** Given passage follows **
Those who know Bannon told Yahoo News that he has embodied this kind of behavior. One former colleague of Bannon’s at Breitbart described him as a chameleon who was good at charming those he wanted to influence — such as Texas billionaire Ed Bass, who gave him control of an experimental environmental project called Biosphere 2 in the early ’90s — but was abusive to those under him, and whose stated ideals would shift with the wind.
“He’s obsessed. He’s driven. He’s got huge amounts of energy, and he’s capable of really turning on the charm when he wants to,” the former colleague said.
Bannon would “berate and bully” those under him “into submission” all at the same time, said Kurt Bardella, who also worked at Breitbart with Bannon.
“Profanity-laced tirades were daily occurrences,” Bardella told Yahoo News.
** End of Given passage **
Parts of the exercise -
1. In the passage about Bannon, what did Ed Bass give Bannon control of in the early '90s?
2. Summarize the passage about Bannon in two sentences.
3. Write the next part of the passage about Bannon, picking up after its final sentence.
** Extracted material follows **
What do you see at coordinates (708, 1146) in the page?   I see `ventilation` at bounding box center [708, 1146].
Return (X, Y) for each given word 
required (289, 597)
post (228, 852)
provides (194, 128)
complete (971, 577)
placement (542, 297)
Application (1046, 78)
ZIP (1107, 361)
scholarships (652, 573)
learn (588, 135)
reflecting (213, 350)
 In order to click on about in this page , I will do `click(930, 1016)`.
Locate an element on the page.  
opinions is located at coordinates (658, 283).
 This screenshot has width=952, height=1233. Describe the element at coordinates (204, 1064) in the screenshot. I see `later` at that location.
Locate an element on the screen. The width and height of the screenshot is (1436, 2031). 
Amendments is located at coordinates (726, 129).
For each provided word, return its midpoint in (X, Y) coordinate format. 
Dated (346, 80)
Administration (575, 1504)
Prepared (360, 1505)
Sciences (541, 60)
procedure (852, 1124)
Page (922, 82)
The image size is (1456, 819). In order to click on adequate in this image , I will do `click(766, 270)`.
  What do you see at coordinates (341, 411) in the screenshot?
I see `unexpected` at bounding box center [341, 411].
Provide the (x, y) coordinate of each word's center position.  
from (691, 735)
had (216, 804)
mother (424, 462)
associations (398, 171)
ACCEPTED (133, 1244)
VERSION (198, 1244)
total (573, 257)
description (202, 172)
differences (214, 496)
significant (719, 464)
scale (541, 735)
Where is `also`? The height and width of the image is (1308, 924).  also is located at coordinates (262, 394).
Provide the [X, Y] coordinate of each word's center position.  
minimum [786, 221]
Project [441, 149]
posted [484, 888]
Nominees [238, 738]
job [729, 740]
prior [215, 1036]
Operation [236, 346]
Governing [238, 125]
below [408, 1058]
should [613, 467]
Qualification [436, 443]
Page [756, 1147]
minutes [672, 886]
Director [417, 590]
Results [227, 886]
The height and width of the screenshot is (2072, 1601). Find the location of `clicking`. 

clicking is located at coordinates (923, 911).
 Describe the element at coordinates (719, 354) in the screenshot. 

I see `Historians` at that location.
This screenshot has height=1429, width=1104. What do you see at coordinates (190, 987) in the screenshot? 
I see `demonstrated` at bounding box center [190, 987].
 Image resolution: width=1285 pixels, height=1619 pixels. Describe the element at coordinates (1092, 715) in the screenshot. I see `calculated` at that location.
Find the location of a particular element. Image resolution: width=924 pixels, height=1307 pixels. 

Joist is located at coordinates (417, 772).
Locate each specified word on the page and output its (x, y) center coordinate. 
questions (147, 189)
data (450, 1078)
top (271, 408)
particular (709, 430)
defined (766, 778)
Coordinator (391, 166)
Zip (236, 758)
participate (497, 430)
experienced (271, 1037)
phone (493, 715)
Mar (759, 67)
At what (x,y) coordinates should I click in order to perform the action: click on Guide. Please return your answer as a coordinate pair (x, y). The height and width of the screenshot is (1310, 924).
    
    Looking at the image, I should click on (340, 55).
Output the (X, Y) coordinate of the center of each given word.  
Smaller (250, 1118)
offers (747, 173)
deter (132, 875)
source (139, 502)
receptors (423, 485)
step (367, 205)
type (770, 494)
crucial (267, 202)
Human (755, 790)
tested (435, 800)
** End of Extracted material **
Answers by task -
1. An experimental environmental project called Biosphere 2.

2. A former Breitbart colleague told Yahoo News that Bannon was a chameleon who charmed people he wanted to influence, such as Texas billionaire Ed Bass, but was abusive to those under him, and whose stated ideals shifted with the wind. Kurt Bardella, who also worked with Bannon at Breitbart, said Bannon would berate and bully those under him into submission and that profanity-laced tirades were daily occurrences.

3.
But Julia Jones, who worked with Bannon on film scripts in Los Angeles for about 15 years up until 2008, said that while she would call her friends to complain about his angry outbursts, and called him Attila the Hun in her diary, he wasn’t vindictive and he was loyal to his friends. “I genuinely liked him,” she said. “I miss him.”
There has been much discussion of Bannon’s worldview recently and in the past several months. His comments in 2014 over Skype to a group gathered at the Vatican have drawn particular attention. Bannon said America and the West were “at the very beginning stages of a very brutal and bloody conflict” with radical Islamic terrorism, and said there was a need for a “church militant” that would “not just stand with our beliefs, but … fight for our beliefs.”
Bannon often talks about the demise of the Christian West. Other reports say he is deeply skeptical of China and sees it as an outright enemy that the U.S. has propped up for too long. A few years ago, Bannon was talking more often about the national debt.
“Accumulated debt at all levels of our society pose an immediate, existential threat to America,” Bannon said at a Tea Party rally in New York City in 2010. In 2011, Bannon said in Orlando that the political establishment “lacks the political courage” to deal with the national debt.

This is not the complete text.